> [INPUT MATERIAL]
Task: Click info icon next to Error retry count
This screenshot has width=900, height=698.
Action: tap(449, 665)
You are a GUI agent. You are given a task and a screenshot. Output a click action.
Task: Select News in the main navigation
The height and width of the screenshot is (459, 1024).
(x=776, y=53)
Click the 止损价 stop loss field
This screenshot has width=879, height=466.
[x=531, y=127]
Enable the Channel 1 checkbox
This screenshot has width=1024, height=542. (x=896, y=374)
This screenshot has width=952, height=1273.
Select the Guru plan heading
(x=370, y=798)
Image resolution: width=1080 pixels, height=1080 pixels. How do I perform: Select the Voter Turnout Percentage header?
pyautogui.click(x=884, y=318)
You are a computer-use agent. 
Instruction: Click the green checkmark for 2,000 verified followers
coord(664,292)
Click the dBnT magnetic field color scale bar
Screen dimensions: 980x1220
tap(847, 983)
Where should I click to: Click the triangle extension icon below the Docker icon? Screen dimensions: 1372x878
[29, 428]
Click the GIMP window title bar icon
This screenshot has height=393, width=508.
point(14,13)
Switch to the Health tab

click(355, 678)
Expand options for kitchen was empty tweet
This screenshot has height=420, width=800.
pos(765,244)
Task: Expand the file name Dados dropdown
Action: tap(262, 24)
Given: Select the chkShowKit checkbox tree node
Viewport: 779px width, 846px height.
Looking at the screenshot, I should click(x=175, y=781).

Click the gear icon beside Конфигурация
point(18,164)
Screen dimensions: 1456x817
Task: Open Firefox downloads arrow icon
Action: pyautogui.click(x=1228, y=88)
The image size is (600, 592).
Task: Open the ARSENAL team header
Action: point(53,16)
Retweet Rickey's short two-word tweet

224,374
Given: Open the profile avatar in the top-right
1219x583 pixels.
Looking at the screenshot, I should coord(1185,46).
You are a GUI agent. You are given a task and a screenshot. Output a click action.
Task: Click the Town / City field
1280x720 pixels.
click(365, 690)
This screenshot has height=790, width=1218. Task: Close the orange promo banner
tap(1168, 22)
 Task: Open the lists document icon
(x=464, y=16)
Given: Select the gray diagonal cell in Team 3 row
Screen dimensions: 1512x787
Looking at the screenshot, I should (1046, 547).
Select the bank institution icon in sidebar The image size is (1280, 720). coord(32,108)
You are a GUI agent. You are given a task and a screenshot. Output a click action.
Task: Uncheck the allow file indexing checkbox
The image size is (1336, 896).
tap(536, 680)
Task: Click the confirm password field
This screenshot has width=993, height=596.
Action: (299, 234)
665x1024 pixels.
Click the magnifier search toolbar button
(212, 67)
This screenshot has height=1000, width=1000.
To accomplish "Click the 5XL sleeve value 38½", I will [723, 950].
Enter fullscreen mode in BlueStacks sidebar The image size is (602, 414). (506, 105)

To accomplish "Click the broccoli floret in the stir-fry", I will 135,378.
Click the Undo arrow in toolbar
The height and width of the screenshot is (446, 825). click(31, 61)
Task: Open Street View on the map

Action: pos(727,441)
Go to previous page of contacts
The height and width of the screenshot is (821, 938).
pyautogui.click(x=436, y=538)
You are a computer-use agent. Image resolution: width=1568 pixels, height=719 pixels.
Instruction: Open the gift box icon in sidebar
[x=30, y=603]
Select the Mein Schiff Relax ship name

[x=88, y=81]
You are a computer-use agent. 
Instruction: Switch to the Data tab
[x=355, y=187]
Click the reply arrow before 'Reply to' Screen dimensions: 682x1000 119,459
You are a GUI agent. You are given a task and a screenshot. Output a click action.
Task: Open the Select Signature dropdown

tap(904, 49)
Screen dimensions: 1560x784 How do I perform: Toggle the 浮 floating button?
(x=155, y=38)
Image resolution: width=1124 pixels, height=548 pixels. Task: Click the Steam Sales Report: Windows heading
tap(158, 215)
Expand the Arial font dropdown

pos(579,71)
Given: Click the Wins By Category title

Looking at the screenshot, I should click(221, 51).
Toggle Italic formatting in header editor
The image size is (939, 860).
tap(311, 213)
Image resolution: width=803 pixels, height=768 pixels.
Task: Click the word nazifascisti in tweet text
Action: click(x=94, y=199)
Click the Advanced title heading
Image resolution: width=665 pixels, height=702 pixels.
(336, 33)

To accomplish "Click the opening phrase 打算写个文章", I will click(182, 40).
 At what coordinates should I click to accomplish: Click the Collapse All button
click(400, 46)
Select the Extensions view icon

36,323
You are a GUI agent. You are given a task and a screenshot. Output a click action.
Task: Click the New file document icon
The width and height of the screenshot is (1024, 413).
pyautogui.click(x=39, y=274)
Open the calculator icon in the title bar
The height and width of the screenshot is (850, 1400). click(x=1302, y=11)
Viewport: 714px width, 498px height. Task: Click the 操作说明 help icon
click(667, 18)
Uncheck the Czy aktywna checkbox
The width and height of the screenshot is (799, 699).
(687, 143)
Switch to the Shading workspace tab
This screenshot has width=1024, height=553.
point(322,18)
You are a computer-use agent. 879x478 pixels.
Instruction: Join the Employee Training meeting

> [EXERCISE] Word for word, write out all of the entries.

> [OUTPUT OF THE EXERCISE]
Task: Click info icon next to Error retry count
This screenshot has width=900, height=698.
Action: tap(449, 665)
You are a GUI agent. You are given a task and a screenshot. Output a click action.
Task: Select News in the main navigation
The height and width of the screenshot is (459, 1024).
(x=776, y=53)
Click the 止损价 stop loss field
This screenshot has width=879, height=466.
[x=531, y=127]
Enable the Channel 1 checkbox
This screenshot has width=1024, height=542. (x=896, y=374)
This screenshot has width=952, height=1273.
Select the Guru plan heading
(x=370, y=798)
Image resolution: width=1080 pixels, height=1080 pixels. How do I perform: Select the Voter Turnout Percentage header?
pyautogui.click(x=884, y=318)
You are a computer-use agent. 
Instruction: Click the green checkmark for 2,000 verified followers
coord(664,292)
Click the dBnT magnetic field color scale bar
Screen dimensions: 980x1220
tap(847, 983)
Where should I click to: Click the triangle extension icon below the Docker icon? Screen dimensions: 1372x878
[29, 428]
Click the GIMP window title bar icon
This screenshot has height=393, width=508.
point(14,13)
Switch to the Health tab

click(355, 678)
Expand options for kitchen was empty tweet
This screenshot has height=420, width=800.
pos(765,244)
Task: Expand the file name Dados dropdown
Action: tap(262, 24)
Given: Select the chkShowKit checkbox tree node
Viewport: 779px width, 846px height.
Looking at the screenshot, I should click(x=175, y=781).

Click the gear icon beside Конфигурация
point(18,164)
Screen dimensions: 1456x817
Task: Open Firefox downloads arrow icon
Action: pyautogui.click(x=1228, y=88)
The image size is (600, 592).
Task: Open the ARSENAL team header
Action: point(53,16)
Retweet Rickey's short two-word tweet

224,374
Given: Open the profile avatar in the top-right
1219x583 pixels.
Looking at the screenshot, I should coord(1185,46).
You are a GUI agent. You are given a task and a screenshot. Output a click action.
Task: Click the Town / City field
1280x720 pixels.
click(365, 690)
This screenshot has height=790, width=1218. Task: Close the orange promo banner
tap(1168, 22)
 Task: Open the lists document icon
(x=464, y=16)
Given: Select the gray diagonal cell in Team 3 row
Screen dimensions: 1512x787
Looking at the screenshot, I should (1046, 547).
Select the bank institution icon in sidebar The image size is (1280, 720). coord(32,108)
You are a GUI agent. You are given a task and a screenshot. Output a click action.
Task: Uncheck the allow file indexing checkbox
The image size is (1336, 896).
tap(536, 680)
Task: Click the confirm password field
This screenshot has width=993, height=596.
Action: (299, 234)
665x1024 pixels.
Click the magnifier search toolbar button
(212, 67)
This screenshot has height=1000, width=1000.
To accomplish "Click the 5XL sleeve value 38½", I will [723, 950].
Enter fullscreen mode in BlueStacks sidebar The image size is (602, 414). (506, 105)

To accomplish "Click the broccoli floret in the stir-fry", I will 135,378.
Click the Undo arrow in toolbar
The height and width of the screenshot is (446, 825). click(31, 61)
Task: Open Street View on the map

Action: pos(727,441)
Go to previous page of contacts
The height and width of the screenshot is (821, 938).
pyautogui.click(x=436, y=538)
You are a computer-use agent. Image resolution: width=1568 pixels, height=719 pixels.
Instruction: Open the gift box icon in sidebar
[x=30, y=603]
Select the Mein Schiff Relax ship name

[x=88, y=81]
You are a computer-use agent. 
Instruction: Switch to the Data tab
[x=355, y=187]
Click the reply arrow before 'Reply to' Screen dimensions: 682x1000 119,459
You are a GUI agent. You are given a task and a screenshot. Output a click action.
Task: Open the Select Signature dropdown

tap(904, 49)
Screen dimensions: 1560x784 How do I perform: Toggle the 浮 floating button?
(x=155, y=38)
Image resolution: width=1124 pixels, height=548 pixels. Task: Click the Steam Sales Report: Windows heading
tap(158, 215)
Expand the Arial font dropdown

pos(579,71)
Given: Click the Wins By Category title

Looking at the screenshot, I should click(221, 51).
Toggle Italic formatting in header editor
The image size is (939, 860).
tap(311, 213)
Image resolution: width=803 pixels, height=768 pixels.
Task: Click the word nazifascisti in tweet text
Action: click(x=94, y=199)
Click the Advanced title heading
Image resolution: width=665 pixels, height=702 pixels.
(336, 33)

To accomplish "Click the opening phrase 打算写个文章", I will click(182, 40).
 At what coordinates should I click to accomplish: Click the Collapse All button
click(400, 46)
Select the Extensions view icon

36,323
You are a GUI agent. You are given a task and a screenshot. Output a click action.
Task: Click the New file document icon
The width and height of the screenshot is (1024, 413).
pyautogui.click(x=39, y=274)
Open the calculator icon in the title bar
The height and width of the screenshot is (850, 1400). click(x=1302, y=11)
Viewport: 714px width, 498px height. Task: Click the 操作说明 help icon
click(667, 18)
Uncheck the Czy aktywna checkbox
The width and height of the screenshot is (799, 699).
(687, 143)
Switch to the Shading workspace tab
This screenshot has width=1024, height=553.
point(322,18)
You are a computer-use agent. 879x478 pixels.
Instruction: Join the Employee Training meeting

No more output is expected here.